Segment Start: Task inputs
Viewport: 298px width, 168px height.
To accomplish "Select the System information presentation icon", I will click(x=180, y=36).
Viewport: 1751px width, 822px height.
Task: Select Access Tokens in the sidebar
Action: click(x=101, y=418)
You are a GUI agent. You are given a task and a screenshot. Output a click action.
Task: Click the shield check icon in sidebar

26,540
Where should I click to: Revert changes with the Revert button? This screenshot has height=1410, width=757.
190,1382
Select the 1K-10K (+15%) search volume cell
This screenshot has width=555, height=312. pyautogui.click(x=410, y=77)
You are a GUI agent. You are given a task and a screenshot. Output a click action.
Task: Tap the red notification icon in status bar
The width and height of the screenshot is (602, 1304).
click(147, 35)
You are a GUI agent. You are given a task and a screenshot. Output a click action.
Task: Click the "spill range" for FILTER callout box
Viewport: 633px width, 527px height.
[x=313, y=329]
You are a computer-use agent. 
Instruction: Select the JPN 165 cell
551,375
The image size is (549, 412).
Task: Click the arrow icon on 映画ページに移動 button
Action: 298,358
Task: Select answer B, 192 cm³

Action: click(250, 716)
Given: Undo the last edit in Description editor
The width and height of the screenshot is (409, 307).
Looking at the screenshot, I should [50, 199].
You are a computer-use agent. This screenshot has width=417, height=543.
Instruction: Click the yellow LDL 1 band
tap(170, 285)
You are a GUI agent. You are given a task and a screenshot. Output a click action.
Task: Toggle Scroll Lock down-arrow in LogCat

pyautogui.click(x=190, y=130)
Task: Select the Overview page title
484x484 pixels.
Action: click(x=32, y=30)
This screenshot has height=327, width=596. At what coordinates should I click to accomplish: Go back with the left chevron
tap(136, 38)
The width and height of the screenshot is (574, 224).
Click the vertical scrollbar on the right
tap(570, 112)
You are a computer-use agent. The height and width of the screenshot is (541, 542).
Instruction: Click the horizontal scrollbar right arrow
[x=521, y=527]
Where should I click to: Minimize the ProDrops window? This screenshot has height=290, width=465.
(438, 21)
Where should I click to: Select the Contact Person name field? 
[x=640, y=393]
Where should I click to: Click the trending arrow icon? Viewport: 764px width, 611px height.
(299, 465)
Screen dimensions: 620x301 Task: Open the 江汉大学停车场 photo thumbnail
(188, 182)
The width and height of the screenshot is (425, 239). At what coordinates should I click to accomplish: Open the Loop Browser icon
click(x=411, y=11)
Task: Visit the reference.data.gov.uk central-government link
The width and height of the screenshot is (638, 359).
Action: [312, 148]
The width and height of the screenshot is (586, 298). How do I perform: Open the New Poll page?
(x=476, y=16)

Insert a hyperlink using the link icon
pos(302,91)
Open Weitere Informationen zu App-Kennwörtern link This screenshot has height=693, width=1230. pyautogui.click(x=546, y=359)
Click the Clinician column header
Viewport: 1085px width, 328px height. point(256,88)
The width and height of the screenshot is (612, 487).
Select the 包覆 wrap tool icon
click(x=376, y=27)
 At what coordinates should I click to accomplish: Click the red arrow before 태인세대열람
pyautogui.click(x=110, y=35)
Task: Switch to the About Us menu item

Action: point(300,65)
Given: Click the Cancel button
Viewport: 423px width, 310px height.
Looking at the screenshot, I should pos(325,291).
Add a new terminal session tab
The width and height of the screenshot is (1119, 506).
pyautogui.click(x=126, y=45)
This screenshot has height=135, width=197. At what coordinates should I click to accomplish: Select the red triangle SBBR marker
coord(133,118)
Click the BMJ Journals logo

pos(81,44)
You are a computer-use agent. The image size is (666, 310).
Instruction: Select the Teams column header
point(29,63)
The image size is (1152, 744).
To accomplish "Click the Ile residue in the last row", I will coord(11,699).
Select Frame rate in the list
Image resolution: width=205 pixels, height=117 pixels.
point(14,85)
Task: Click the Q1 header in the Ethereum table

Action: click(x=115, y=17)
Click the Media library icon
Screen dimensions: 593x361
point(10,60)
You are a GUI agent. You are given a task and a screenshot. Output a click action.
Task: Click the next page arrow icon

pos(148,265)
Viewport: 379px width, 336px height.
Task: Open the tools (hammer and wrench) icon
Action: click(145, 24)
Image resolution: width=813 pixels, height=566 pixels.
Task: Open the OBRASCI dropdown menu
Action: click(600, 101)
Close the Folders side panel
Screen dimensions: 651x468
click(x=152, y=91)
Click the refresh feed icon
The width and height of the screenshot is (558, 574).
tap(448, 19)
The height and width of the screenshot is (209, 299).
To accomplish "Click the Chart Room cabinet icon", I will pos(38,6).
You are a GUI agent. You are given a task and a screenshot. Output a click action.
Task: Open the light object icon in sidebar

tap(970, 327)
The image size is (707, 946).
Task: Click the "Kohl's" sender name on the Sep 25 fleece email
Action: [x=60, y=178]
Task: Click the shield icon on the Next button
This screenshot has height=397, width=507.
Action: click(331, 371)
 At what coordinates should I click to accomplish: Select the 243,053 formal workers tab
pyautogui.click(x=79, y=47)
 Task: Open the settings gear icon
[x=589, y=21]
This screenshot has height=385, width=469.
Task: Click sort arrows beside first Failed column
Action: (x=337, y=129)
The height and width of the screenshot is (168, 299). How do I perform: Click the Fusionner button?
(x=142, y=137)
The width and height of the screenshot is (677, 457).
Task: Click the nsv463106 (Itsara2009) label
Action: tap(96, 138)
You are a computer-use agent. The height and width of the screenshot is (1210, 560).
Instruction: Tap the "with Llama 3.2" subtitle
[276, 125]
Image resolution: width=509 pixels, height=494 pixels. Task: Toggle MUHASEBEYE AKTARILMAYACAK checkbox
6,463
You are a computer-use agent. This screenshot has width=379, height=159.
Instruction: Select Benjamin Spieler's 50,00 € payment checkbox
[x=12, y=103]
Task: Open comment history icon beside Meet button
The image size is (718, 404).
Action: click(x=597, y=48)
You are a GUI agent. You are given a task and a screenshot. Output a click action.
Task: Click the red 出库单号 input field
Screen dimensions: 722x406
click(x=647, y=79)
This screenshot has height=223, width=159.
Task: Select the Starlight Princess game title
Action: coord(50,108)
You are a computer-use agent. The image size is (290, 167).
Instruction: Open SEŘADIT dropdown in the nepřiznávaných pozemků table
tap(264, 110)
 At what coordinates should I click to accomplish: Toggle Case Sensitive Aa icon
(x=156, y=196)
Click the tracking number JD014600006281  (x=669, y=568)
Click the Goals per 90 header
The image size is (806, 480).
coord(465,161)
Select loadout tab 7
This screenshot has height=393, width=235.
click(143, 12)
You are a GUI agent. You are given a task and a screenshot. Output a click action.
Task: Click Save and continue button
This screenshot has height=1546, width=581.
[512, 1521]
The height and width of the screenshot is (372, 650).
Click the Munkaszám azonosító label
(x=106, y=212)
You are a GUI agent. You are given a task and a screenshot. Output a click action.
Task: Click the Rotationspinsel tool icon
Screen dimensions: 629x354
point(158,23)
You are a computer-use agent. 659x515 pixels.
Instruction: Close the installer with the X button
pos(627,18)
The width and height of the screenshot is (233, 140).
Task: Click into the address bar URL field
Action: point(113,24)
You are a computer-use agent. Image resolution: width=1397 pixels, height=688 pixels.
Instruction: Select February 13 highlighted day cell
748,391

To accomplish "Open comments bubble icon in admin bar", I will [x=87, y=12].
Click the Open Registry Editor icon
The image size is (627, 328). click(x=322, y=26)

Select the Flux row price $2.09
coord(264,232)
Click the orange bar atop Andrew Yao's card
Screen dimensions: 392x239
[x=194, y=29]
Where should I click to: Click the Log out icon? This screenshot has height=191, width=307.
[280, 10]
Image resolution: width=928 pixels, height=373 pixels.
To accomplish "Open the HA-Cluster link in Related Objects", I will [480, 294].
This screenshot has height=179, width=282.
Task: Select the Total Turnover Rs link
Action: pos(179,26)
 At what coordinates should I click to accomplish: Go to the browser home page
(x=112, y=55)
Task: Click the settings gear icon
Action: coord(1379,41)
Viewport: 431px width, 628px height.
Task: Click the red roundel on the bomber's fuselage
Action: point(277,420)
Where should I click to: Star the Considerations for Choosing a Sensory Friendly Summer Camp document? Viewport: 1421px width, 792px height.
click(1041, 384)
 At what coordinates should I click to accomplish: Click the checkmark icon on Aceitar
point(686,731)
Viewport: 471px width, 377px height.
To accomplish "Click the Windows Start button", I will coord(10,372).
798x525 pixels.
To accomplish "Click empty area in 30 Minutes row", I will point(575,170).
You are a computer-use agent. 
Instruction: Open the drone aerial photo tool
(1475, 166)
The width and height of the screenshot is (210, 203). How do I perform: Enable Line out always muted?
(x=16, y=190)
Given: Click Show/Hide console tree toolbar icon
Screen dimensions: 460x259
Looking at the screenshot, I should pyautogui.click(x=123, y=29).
Segment End: Task inputs
— Task goal —
From the data above, reproduce word for word the lines running from the line with "The width and height of the screenshot is (638, 359)." to the line with "Click the refresh feed icon", ends included.

— Result for this exercise —
The width and height of the screenshot is (638, 359).
Action: [312, 148]
The width and height of the screenshot is (586, 298). How do I perform: Open the New Poll page?
(x=476, y=16)

Insert a hyperlink using the link icon
pos(302,91)
Open Weitere Informationen zu App-Kennwörtern link This screenshot has height=693, width=1230. pyautogui.click(x=546, y=359)
Click the Clinician column header
Viewport: 1085px width, 328px height. point(256,88)
The width and height of the screenshot is (612, 487).
Select the 包覆 wrap tool icon
click(x=376, y=27)
 At what coordinates should I click to accomplish: Click the red arrow before 태인세대열람
pyautogui.click(x=110, y=35)
Task: Switch to the About Us menu item

Action: point(300,65)
Given: Click the Cancel button
Viewport: 423px width, 310px height.
Looking at the screenshot, I should pos(325,291).
Add a new terminal session tab
The width and height of the screenshot is (1119, 506).
pyautogui.click(x=126, y=45)
This screenshot has height=135, width=197. At what coordinates should I click to accomplish: Select the red triangle SBBR marker
coord(133,118)
Click the BMJ Journals logo

pos(81,44)
You are a computer-use agent. The image size is (666, 310).
Instruction: Select the Teams column header
point(29,63)
The image size is (1152, 744).
To accomplish "Click the Ile residue in the last row", I will coord(11,699).
Select Frame rate in the list
Image resolution: width=205 pixels, height=117 pixels.
point(14,85)
Task: Click the Q1 header in the Ethereum table

Action: click(x=115, y=17)
Click the Media library icon
Screen dimensions: 593x361
point(10,60)
You are a GUI agent. You are given a task and a screenshot. Output a click action.
Task: Click the next page arrow icon

pos(148,265)
Viewport: 379px width, 336px height.
Task: Open the tools (hammer and wrench) icon
Action: click(145, 24)
Image resolution: width=813 pixels, height=566 pixels.
Task: Open the OBRASCI dropdown menu
Action: click(600, 101)
Close the Folders side panel
Screen dimensions: 651x468
click(x=152, y=91)
Click the refresh feed icon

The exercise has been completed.